22 may 2019 / 03:00 H.
Alberto Estella
El farol

Saltó ayer la noticia: Raúl Morodo se libraba de ser detenido por su avanzada edad (84 años). Lo fueron su hijo y otros miembros de su bufete, por millonarias mordidas logradas en Venezuela mientras Raúl, con el gobierno Zapatero, fue embajador de España, no siendo diplomático de carrera. ¿La vergonzosa mediación actual del expresidente leonés cerca del tirano Maduro, sintonizará con aquello?

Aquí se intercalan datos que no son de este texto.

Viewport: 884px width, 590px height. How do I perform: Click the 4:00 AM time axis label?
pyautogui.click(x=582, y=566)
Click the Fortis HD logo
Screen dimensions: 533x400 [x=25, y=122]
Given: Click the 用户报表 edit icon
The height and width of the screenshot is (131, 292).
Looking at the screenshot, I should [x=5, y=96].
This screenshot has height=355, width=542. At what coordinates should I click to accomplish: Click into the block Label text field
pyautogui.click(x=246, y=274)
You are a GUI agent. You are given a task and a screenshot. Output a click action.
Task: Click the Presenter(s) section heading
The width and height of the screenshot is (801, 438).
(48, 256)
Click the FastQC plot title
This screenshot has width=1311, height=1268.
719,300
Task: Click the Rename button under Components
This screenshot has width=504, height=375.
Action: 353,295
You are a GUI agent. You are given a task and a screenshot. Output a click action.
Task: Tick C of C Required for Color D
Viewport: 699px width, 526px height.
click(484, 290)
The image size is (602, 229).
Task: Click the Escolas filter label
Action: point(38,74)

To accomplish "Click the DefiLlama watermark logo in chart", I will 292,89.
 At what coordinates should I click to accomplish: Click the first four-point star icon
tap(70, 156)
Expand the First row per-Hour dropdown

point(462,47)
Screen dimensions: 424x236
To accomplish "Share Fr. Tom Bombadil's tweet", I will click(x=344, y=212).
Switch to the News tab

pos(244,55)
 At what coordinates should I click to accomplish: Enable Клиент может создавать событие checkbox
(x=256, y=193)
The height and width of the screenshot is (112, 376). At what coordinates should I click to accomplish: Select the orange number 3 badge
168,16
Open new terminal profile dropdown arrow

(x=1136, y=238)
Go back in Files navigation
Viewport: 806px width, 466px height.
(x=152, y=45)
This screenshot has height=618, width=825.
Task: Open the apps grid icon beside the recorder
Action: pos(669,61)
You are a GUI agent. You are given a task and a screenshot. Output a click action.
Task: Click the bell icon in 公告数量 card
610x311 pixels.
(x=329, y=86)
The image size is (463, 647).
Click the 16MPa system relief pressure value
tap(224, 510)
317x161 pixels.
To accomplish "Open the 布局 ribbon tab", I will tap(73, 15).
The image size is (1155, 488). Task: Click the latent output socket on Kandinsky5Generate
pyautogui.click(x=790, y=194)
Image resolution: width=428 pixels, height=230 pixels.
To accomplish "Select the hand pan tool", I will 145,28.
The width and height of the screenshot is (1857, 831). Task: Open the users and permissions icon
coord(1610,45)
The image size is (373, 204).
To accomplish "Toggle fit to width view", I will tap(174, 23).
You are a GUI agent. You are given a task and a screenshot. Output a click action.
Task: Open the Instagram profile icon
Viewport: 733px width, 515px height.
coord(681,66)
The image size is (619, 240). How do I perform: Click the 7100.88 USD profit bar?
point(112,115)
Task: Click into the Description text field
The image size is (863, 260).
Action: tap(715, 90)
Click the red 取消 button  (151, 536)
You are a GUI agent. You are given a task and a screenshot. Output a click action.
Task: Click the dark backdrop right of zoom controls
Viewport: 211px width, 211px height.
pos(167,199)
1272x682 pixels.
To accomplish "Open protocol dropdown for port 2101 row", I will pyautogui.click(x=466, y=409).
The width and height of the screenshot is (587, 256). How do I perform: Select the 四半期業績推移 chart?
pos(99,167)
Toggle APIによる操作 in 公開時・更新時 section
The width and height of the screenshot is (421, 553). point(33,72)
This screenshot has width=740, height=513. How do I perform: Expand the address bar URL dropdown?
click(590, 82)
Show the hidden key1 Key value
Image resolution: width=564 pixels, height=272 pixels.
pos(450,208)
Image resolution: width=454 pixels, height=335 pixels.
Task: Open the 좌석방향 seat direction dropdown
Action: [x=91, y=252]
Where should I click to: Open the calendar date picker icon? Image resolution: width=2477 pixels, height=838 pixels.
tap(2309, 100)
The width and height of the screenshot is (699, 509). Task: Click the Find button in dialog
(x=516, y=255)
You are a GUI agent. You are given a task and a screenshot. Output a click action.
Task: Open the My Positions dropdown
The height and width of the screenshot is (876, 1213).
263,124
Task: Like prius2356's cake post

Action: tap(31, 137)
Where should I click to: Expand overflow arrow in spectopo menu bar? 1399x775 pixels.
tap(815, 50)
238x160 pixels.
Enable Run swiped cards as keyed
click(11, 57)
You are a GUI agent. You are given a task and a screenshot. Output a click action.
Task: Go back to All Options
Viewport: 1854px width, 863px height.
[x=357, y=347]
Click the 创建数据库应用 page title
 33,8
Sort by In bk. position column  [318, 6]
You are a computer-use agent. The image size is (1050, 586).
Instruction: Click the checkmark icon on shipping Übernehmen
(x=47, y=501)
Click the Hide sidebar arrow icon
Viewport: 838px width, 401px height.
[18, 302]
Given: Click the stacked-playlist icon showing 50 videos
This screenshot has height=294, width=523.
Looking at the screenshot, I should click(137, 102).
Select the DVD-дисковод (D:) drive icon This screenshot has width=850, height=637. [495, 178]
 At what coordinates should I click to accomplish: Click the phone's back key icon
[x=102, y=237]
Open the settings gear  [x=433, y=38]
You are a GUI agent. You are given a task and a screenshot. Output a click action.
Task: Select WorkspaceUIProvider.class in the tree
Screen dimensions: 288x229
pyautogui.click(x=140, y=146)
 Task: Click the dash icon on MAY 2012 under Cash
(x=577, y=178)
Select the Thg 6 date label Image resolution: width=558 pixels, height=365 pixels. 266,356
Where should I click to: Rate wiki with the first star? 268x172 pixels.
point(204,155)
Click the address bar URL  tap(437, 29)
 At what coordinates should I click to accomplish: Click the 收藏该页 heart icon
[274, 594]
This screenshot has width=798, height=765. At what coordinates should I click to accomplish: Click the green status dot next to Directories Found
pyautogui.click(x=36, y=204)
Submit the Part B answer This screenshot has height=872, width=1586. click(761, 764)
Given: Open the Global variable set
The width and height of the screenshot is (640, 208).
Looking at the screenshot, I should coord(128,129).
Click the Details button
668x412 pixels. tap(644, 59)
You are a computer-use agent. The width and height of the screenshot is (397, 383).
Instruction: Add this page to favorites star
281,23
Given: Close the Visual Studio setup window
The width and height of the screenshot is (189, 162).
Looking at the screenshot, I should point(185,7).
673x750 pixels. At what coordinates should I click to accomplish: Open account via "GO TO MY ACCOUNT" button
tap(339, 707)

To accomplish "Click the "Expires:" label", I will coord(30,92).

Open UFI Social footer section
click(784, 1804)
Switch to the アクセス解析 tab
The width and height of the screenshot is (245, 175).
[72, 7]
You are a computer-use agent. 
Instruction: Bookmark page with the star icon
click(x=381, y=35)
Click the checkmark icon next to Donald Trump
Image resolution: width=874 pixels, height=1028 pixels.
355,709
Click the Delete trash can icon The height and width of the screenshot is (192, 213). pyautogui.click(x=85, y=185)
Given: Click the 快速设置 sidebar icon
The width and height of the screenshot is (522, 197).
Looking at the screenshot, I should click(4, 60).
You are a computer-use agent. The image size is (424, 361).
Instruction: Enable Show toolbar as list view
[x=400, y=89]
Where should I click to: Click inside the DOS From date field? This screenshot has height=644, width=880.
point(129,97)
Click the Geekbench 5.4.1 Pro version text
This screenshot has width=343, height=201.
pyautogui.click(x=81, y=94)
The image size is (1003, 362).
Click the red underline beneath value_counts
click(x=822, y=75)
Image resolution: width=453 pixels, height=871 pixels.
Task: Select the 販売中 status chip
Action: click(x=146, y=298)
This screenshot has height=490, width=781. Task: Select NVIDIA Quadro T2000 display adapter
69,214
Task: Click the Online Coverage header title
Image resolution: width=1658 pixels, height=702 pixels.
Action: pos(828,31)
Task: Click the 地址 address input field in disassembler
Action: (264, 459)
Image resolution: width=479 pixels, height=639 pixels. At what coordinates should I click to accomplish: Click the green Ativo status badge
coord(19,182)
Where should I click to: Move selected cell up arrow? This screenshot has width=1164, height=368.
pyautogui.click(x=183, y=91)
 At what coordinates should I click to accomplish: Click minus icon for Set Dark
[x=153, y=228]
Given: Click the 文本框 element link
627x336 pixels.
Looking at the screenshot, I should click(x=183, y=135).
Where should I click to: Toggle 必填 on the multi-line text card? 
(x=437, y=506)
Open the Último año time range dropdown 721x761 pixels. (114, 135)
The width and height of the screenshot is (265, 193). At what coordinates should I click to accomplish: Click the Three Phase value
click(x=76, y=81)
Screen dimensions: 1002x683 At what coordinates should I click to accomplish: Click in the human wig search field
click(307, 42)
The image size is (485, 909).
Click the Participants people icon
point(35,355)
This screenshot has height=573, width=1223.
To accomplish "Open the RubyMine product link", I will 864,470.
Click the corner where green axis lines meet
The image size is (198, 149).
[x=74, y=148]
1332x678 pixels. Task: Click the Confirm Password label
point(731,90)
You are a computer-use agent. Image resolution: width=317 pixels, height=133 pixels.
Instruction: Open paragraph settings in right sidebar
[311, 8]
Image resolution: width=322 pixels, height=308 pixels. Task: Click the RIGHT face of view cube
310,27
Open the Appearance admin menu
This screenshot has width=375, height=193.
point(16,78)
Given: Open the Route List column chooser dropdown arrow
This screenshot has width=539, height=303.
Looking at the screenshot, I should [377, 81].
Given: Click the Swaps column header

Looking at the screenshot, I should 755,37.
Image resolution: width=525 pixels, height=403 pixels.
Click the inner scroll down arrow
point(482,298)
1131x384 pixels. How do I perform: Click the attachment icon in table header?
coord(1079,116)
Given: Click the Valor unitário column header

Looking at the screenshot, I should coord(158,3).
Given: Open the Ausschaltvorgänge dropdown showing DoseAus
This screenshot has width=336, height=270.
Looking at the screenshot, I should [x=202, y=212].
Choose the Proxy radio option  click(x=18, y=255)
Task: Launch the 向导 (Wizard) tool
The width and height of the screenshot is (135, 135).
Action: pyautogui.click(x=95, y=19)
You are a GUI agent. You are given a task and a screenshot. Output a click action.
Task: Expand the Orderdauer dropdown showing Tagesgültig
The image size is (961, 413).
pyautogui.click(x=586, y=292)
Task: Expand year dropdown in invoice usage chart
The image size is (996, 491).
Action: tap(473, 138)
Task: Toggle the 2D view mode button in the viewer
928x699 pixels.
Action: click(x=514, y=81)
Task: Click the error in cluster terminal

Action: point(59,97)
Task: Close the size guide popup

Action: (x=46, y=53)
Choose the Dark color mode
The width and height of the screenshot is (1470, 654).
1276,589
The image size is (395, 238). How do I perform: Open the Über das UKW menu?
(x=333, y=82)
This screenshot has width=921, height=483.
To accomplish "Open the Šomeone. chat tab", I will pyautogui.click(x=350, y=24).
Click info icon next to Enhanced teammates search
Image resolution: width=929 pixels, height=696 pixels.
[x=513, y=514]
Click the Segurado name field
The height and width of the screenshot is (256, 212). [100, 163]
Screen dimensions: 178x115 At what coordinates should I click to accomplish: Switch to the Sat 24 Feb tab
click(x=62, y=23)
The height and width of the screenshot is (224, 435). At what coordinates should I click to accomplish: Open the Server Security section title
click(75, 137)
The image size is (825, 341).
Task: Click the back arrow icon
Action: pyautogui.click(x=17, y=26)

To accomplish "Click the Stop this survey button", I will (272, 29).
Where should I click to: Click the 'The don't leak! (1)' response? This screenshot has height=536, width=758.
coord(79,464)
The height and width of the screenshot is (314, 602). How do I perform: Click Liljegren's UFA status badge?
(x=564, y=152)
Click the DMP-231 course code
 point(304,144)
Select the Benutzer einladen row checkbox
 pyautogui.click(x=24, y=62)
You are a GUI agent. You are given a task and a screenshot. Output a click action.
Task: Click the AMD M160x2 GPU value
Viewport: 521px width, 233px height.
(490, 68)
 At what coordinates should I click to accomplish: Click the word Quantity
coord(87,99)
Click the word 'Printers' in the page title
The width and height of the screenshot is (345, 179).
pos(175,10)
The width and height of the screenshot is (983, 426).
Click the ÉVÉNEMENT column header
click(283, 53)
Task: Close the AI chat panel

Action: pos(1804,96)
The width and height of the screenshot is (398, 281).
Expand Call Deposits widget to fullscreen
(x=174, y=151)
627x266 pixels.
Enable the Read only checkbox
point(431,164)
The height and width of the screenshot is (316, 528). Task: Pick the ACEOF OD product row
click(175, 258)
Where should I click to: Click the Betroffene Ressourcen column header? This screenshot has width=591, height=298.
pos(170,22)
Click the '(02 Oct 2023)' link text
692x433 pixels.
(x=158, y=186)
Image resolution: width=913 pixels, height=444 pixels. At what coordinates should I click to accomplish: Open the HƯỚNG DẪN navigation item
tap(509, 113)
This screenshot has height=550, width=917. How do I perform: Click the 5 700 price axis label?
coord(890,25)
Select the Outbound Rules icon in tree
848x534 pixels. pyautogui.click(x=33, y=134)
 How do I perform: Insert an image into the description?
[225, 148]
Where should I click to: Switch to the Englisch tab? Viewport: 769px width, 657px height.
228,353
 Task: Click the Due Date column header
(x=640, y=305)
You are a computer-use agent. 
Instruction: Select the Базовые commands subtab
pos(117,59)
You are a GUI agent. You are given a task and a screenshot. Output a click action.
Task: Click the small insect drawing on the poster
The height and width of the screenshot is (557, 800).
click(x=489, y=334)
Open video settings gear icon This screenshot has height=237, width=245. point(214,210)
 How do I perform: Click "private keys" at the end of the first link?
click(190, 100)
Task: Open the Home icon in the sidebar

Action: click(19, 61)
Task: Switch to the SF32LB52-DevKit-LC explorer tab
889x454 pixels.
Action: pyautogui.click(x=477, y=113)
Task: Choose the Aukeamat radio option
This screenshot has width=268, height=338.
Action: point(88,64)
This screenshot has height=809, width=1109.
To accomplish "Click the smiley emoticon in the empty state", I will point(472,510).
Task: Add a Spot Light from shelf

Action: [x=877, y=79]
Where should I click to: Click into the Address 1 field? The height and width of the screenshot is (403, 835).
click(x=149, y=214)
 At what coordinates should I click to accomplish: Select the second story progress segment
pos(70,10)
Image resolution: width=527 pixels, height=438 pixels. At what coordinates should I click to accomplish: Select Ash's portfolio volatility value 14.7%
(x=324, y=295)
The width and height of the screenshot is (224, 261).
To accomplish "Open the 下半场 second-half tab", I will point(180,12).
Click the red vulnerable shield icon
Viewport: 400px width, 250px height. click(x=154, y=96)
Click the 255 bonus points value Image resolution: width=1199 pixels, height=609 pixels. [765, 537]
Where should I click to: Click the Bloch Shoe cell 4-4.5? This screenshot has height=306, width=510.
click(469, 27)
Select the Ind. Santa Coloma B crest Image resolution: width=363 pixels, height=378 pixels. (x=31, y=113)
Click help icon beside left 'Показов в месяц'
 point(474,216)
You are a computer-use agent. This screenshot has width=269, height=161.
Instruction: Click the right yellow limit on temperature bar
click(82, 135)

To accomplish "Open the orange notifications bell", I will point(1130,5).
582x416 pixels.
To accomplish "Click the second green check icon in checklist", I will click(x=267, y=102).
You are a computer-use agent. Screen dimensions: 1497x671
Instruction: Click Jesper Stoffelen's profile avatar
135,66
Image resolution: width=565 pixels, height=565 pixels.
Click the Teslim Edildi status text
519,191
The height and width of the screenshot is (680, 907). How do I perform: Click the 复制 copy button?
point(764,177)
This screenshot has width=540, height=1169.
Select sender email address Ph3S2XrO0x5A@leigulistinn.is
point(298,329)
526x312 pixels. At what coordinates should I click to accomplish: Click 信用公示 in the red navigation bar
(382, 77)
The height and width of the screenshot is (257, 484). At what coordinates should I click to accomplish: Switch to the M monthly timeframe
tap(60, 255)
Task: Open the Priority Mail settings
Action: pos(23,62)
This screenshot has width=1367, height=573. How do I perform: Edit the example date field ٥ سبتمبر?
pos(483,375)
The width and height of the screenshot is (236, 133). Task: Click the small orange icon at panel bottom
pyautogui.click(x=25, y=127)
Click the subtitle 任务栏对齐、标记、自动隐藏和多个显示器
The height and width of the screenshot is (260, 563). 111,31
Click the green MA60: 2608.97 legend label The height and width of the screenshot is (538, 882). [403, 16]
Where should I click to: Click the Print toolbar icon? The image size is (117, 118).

Morodo es uno de esos progres, con vocación de multimillonario, que gozó siempre de buena prensa, de un aura de político inteligente, íntegro. Si fallece hace unos días, le beatificamos como a Rubalcaba. Pero le han trincado con cuentas millonarias, blanqueadas en paraísos fiscales. Él, que nació como Franco en El Ferrol —tiene guasa, “del Caudillo”—, pero fue sucesivamente marxista, luego socialista, fundador del PSP de otro farsante, Tierno Galván; ocasionalmente suarista (CDS), porque Adolfo le había librado elegantemente, cuando fue diputado del Congreso, de un asunto más turbio que el Danubio; vuelta al socialismo con Zapatero; y finalmente, egipcio, con las manos en la masa del petróleo venezolano, sirviéndose como testaferro de su propio hijo. Cobró por informes que no hizo, más aún que el podemita Monedero por sus inexistentes dictámenes. Y del mismo régimen dictatorial, el que Pablo Iglesias no condena (como subvencionado agradecido), mientras desdeña la valiosísima donación contra el cáncer de Amancio Ortega, de origen humilde y talento excepcional.

Tres veces he coincidido —no comulgado—, con Raúl: como alumno de la cátedra de Tierno Galván en Salamanca, donde él era ayudante, y se fabricó su propia leyenda; en el Colegio Mayor madrileño “César Carlos”, donde tenía como pareja habitual a nuestro capellán, Jesús Aguirre —que ya no creía en Dios—, y era conocido como la protagonista de una película argentina, “La Raulito”, supongo por qué; y por último, en el Congreso de los Diputados, ambos constituyentes. Nunca dudé de su agudeza y preparación, sí de su superioridad e integridad moral, como hombre “de izquierdas”. Como tantos otros progres que uno ha conocido y sufrido, era corrupto. Pero a éste le han cazado.

P.S. El sábado escribí que, muerto el burro que acarreaba la vinagre, en Villarino no quedaban jumentos. Estaba equivocado. Me he topado con otro. Rebuznaba en la barra de una cafetería.